I was in Los Angeles in 1997 for the LA International Art Invitational Biennial. After the fourth or fifth person I'd just been introduced to insisted that if I saw nothing else while I was in town I had to see the work of Irish painter Patrick Graham, I took the hint and drove to the Jack Rutberg Gallery.

The first glimpse of the first painting triggered two equally urgent desires: One, to stay where I was for the rest of my life; the other, to race out the door, stop traffic on La Brea, and drag people in.
 

The first glimpse of the first painting triggered two equally urgent desires: One, to stay where I was for the rest of my life; the other, to race out the door, stop traffic on La Brea, and drag people in.

I wasn't surprised to learn that an inordinate number of Rutberg's sales of Graham's works are to other artists, and to psychiatrists and psychologists. Rutberg believes he knows why: "I'm certain that people in the healing arts - no accident that they, too, are called 'arts' - recognize the remarkable breadth of this work.

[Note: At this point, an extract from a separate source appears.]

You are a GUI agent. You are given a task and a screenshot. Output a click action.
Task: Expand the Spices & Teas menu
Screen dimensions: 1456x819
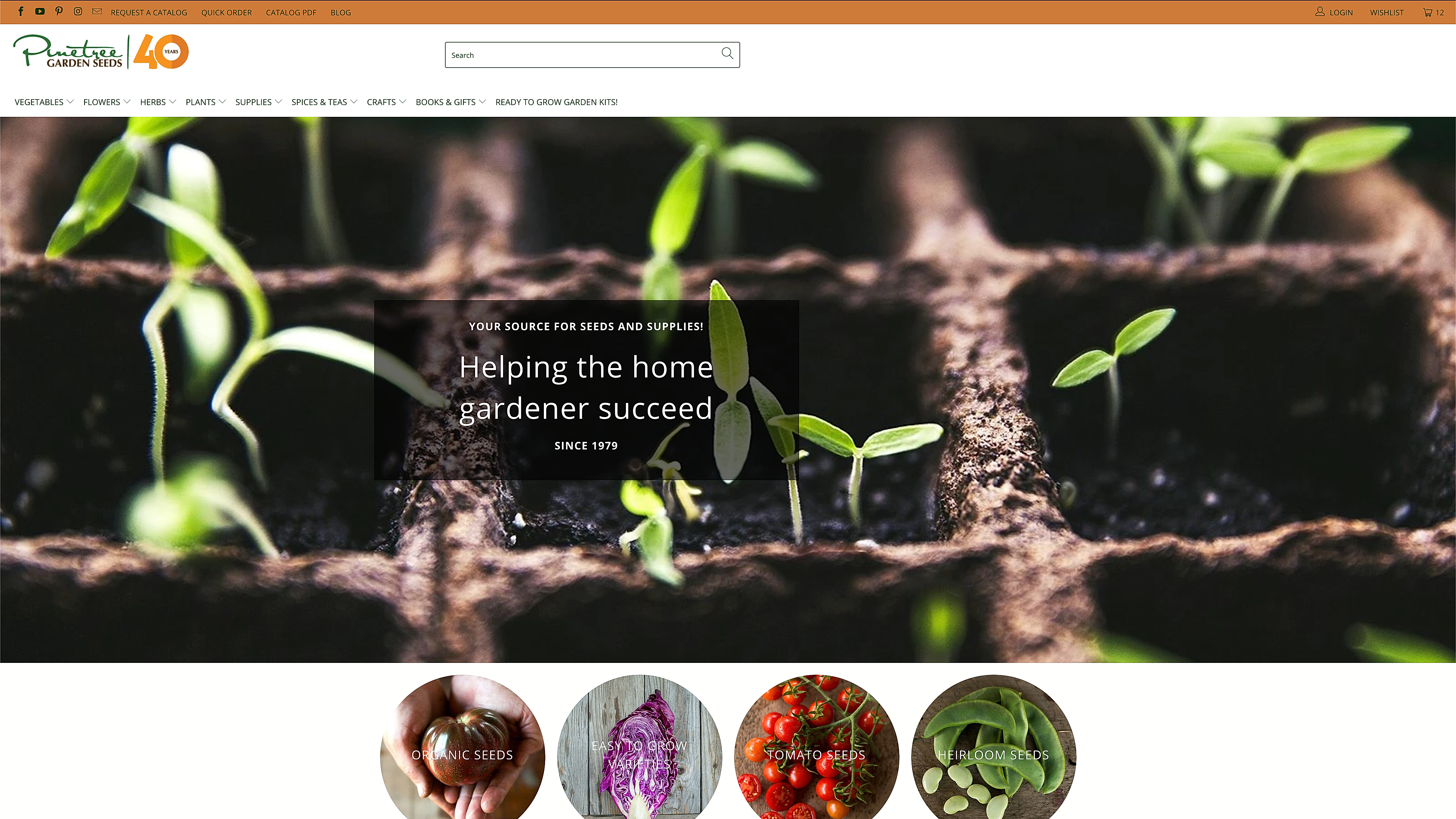click(324, 102)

For it to be so powerful, yet at the same time so intimate and fragile, it has to be operating on many levels."

"People find themselves crying in front of these paintings," Rutberg told me. "I end up doing a lot of therapy when I show Patrick."

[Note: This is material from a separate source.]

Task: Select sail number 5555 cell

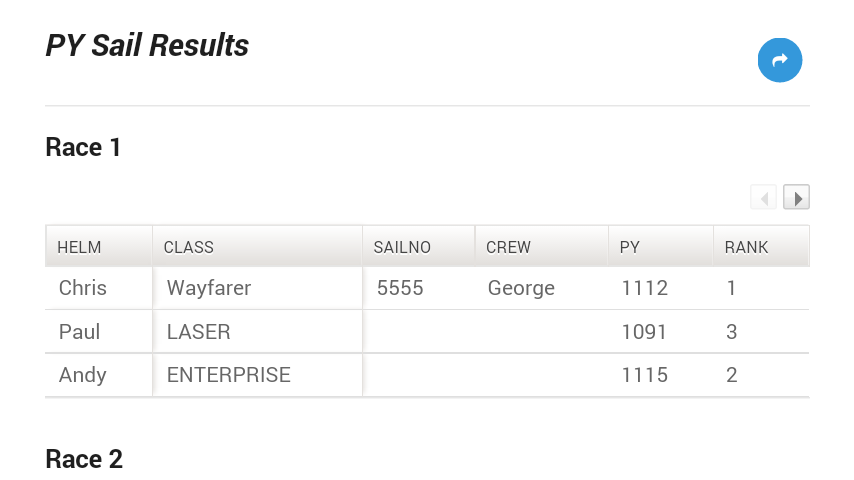Action: 400,288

Given how slowly and deliberately Graham works, the 1997 exhibition was momentous. It included 34 paintings, 32 of which comprised three "suites": The Lark in the Morning, The Blackbird Suite, and Somewhere Jerusalem. Many of these are included in an exhibition of Irish art that's been on international tour for the last couple of years. Rutberg notes that as the tour has progressed, it has become more and more apparent that Graham's work is its cornerstone.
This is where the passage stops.